Commented by Mtonosama at 2018-03-24 14:38
♪すっとこさん

すっとこさんは外国暮らしが長いからイヤな感じあったんですよね。
私は短い滞在の間でもアジア人特有のこの顔つき故に彼らが示す違和感をビシビシ感じたなあ。
ドイツの小都市では子供に水鉄砲で水かけられたこともあるよ。
さすがに最近では露骨な差別はなかった気もしますが、以前は結構ありましたわ。

あ、あと道を訊ねたとき、すごく嫌な顔された。
日本人も外国人から声かけられると緊張することあるけど、
外国人もおんなじなんだと思った。

でも、この程度だったらまだ良いんだけどね、
本作の場合は結構つらいですわ。
Commented by hamakorian at 2018-03-24 20:02
こんばんは♬
世界のいろんな民族が、母国から離れて異国に旅行したり
住んだりすることがこれからもどんどん増える時代ですね。
ドイツとトルコの関係は、イギリスとスコットランドやウェールズの間の関係とは
全然違うものなのでしょうね?(想像ですが)
まず宗教が全く違う、言葉も言語体系からして全く違う、
そういうトルコ人がドイツで受ける差別や違和感は
深いものがあるのでしょうネ。

これからは、こういう、違う民族間の問題が
映画でも取り上げられることが多くなるのでしょうね。
異国人とお互いにお互いを認め合って、
異文化を知ったり、知らせたり、これからの時代は
子供にそういう教育をしていくことで
いまある社会の中の悲劇を良い方へ解決していくことが
できるのではないでしょうか。
子育て中の人や孫育て中の人は
心してそのために努力することが大事ですよね。
エラソウナこと申し上げました(*^^*)
でも私は努力していきますよ。


Commented by Mtonosama at 2018-03-25 06:52
♪hamakorianさん

民族が違えば、皮膚の色も顔も違うのは仕方がないことで、
そういう違いに「ママやパパと違う!」という反応をするのは
まず子供だろうと思います。
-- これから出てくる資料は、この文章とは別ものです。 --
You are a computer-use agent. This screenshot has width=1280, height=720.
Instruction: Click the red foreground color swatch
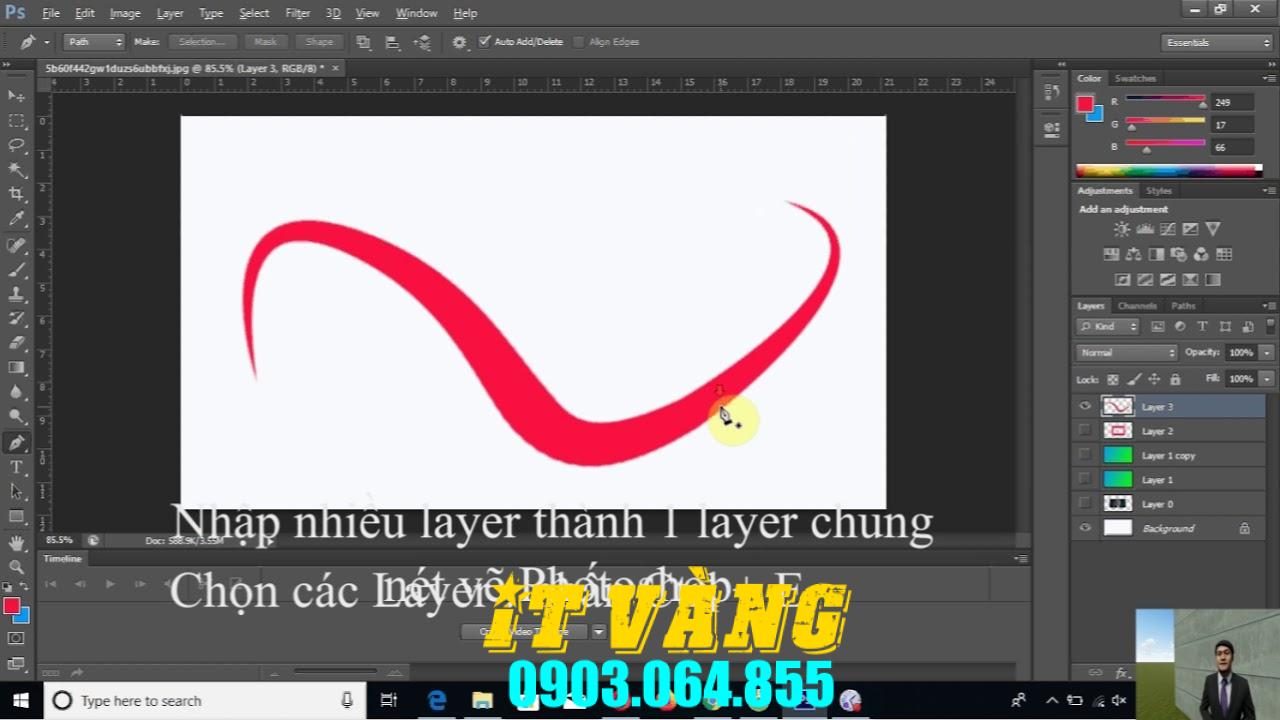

ま、それは仕方がないことですよね。
周りの大人がちゃんと教えてあげればいいことです。
私を水鉄砲で攻撃したガキ、
あ、いえ、お子さんは白人以外見たことがなかったのでしょう(^-^;

ドイツ好きの人間としてドイツ人をかばわせていただきますと、
大きなトランクを引きずって歩いていると、
私よりずーっと年上のおじいさんやおばあさんが手助けしてくれます。
私の必死の遠慮にもかかわらず、
駅の階段でおばあさんが荷物を持ってくれたのには恐縮しました。
電車に乗ればおじいさんが網棚にトランクを置いてくれます。
本当に親切なのです。

ネオナチという思想や排外主義はあっていけないものなのに、
異分子を恐れる一般民衆の頭に上手な言葉でじんわり浸透していくのが怖ろしいですね。

私もhamakorianさんのように頑張りたいと思います。